La sécurisation des parcours professionnels est possible. Pour accélérer l’atteinte de cet objectif, assurer à chacun un emploi stable, rémunéré, de qualité, il faut s’appuyer sur des noyaux durs d’activités, des filières ouvertes à l’international aux filières locales. Les Régions peuvent être chefs de file de ces politiques durables. Bernard Gazier, économiste a présenté des pistes sur l’avenir du travail devant le Conseil économique et social régional de Rhône-Alpes dans le cadre de ses Rencontres de la Prospective. Nous proposons une transcription partielle de cette conférence donnée il y a quelques semaines.



Une situation confuse: Nous sommes dans une situation confuse. Des entreprises qui réalisent des profits suppriment des postes. Nous assistons à une dégradation sans précédent de l’emploi en France, où nous devrions perdre 600 000 emplois ce qui ne s’est jamais vu depuis 1945 et même avant. Nous sommes dans une tempête, il n’y a plus de confiance, plus de chemin, il faut essayer de voir clair et de voir dans quelle mesure nous pouvons poursuivre une marche lente vers une sécurisation des parcours.


Cette crise présente des défis et offre des opportunités, permet de déplacer le débat dans la prospective, et de voir en particulier les capacités de réaction des communautés régionales, locales et internationales.

## LISTE DES TÂCHES
**a)** Ces affirmations concordent-elles avec l'extrait sur les parcours professionnels ? Pour chacune, répondez par oui ou par non et citez les mots décisifs de l'extrait. (i) Bernard Gazier a présenté ses pistes devant le Conseil économique et social régional de Rhône-Alpes. (ii) Seules les entreprises en perte suppriment des postes. (iii) La transcription proposée de la conférence est intégrale.
**b)** Recopiez à l'identique le passage de l'extrait sur les parcours professionnels qui s'ouvre sur les mots contenant « Cette crise présente » et se termine par « locales et internationales. ».

(Données de localisation des mots et des éléments)

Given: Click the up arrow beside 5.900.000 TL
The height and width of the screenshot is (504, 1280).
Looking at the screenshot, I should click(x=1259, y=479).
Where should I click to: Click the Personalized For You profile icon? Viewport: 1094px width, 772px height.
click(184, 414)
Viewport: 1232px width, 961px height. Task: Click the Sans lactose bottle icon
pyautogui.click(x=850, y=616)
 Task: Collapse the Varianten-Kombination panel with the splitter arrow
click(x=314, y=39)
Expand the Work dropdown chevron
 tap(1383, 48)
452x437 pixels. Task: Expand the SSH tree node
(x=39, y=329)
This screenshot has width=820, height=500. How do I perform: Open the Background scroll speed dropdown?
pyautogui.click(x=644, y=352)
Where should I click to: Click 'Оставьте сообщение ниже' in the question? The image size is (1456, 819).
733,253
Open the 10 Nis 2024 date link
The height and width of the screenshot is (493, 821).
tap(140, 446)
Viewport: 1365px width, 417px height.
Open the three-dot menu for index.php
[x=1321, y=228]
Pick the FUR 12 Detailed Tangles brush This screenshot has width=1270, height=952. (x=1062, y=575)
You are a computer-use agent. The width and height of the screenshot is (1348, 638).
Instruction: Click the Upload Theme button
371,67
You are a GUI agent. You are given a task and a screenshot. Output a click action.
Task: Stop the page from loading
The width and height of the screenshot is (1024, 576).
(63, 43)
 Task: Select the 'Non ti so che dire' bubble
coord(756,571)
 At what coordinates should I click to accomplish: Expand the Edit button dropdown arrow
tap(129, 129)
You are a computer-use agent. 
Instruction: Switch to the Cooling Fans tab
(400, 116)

## LES RÉPONSES
**a)**
(i) Oui : « devant le Conseil économique et social régional de Rhône-Alpes »
(ii) Non : « Des entreprises qui réalisent des profits suppriment des postes »
(iii) Non : « une transcription partielle de cette conférence »

**b)**
Cette crise présente des défis et offre des opportunités, permet de déplacer le débat dans la prospective, et de voir en particulier les capacités de réaction des communautés régionales, locales et internationales.